IXD 304 – Week 7 – The Story of Ebooks

Prologue

This week we looked at Ebooks, as we are now onto the second leg of our module, we where now tasked with either taking our immersive prototype and making it a full fledged website, or we had the option of an ebook. I have never actually attempted to make an ebook so I decided I was going to look more into them and the how they funtion, their capabilities and how can I make one?

 

The Story of Ebooks

Believe it or not but the concept of an electronic book was first devised in 1930. Yes, in 1930 the concept was already being thought of, at a time when computers barely existed and the most technical thing at the time was radio and radar. This all happened around the same time that paperback books first appeared on the shelves. Writer Bob Brown first wrote of his idea of an eReader that would allow readers to read books on a screen after viewing his first “talkie” that is, a movie that includes sound.

Enciclopedia Mecánica—An Early eReader Prototype from 1949

The actual first prototype eReader device was devised by the Spanish school teacher, Angela Ruiz Robles in 1949. After watching her students struggle to lug heavy books back and forth from school each day, she was inspired to create an invention that would allow students to more easily handle their reading loads.

Angela Ruiz Robles with her Enciclopedia Mecánica

Known in english as the “Mechanical Encyclopedia” the device contained spools of printed text, which could be operated using compressed air. This first prototype was not electronic, but it was the first known automated reading device. The invention was never picked up for mass production, but one of her prototypes is still kept at the National Museum of Science and Technology in La Coruna, Spain. When you look at it compared to what we have today, you really get a sense of how small things are today as well as how technologically advanced we are compared to the late 40s.

Early eBook Technology of the 1960s

Some historians consider several projects from the early 60s to be the precursors of the modern-day eBooks. These projects include the NLS (oN-Line System) project headed by Doug Engelbart at Stanford Research Institute (SRI), and the Hypertext Editing System and FRESS (File Retrieval and Editing System) projects headed by Andries van Dam at Brown University.
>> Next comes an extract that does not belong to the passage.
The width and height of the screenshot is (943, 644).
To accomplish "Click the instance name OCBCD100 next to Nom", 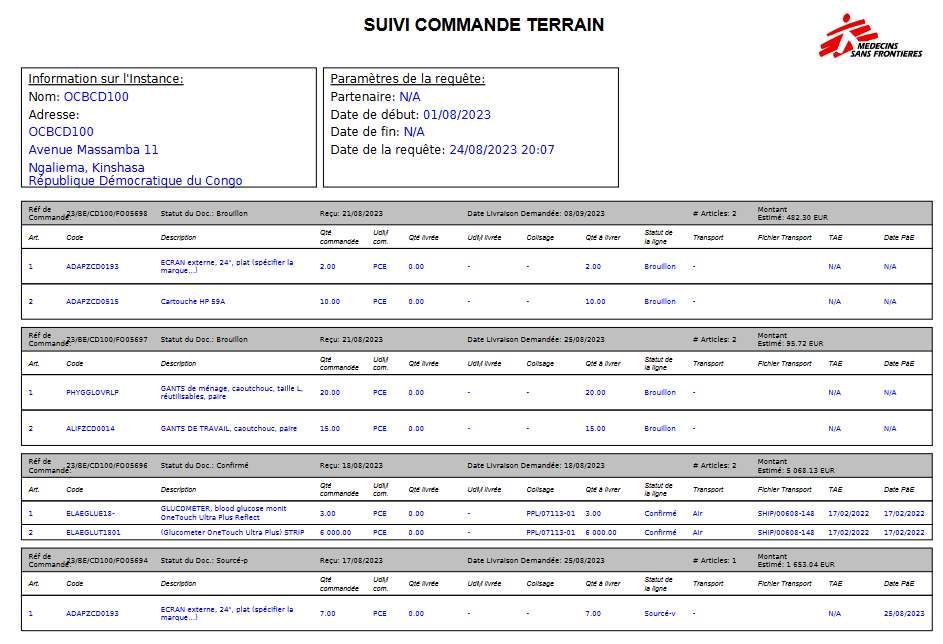I will tap(96, 97).

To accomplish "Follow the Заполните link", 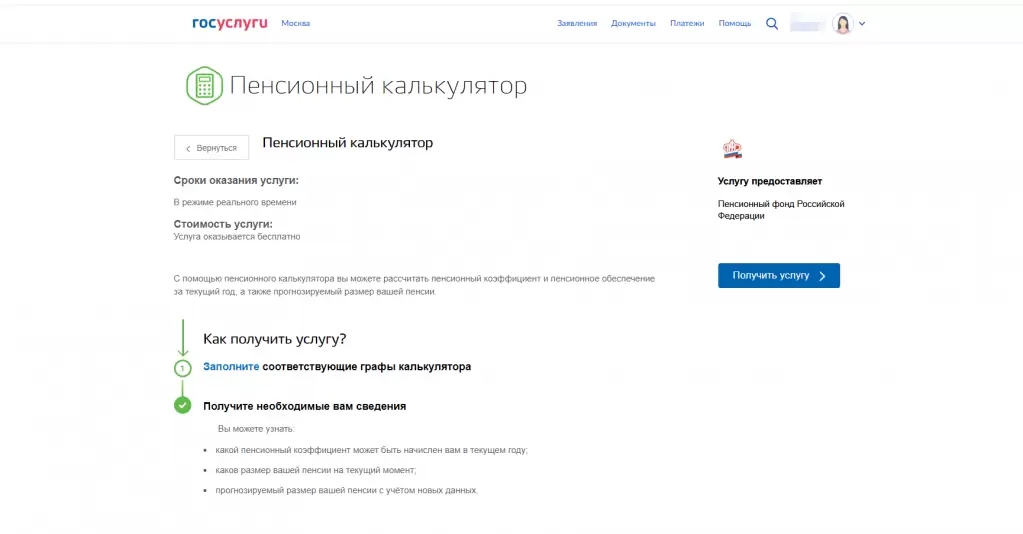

Brown University’s work in electronic book systems continued for many years, including in US Navy funded projects for electronic repair-manuals, a large-scale distributed hypermedia system known as InterMedia, a spinoff company called Electronic Book Technologies, which created DynaText (the first SGML-based e-reader system), and the Scholarly Technology Group’s work on the Open eBook standard.

This is the US Navy’s funded project below, It’s bulky and very complicated looking, but its getting closer to what we have nowadays. It is honestly really interesting going back to look at stuff that came before.

The US Department of Defense's "Personal Electronic Aid to Maintenance".

Even looking back at the Iphone 4, it looks ancient and extremely dated compared to the Iphone 13 we have now. When you look at technology and its advancements, you can see from the 1940s onwards the development and discovery of concepts sky rockets, quiet literally in some cases. From the Second World War we got Radar, Jet Engines, Electronic Computers etc. The Cold war really elevated things with the advancements in rocketery and nuclear power.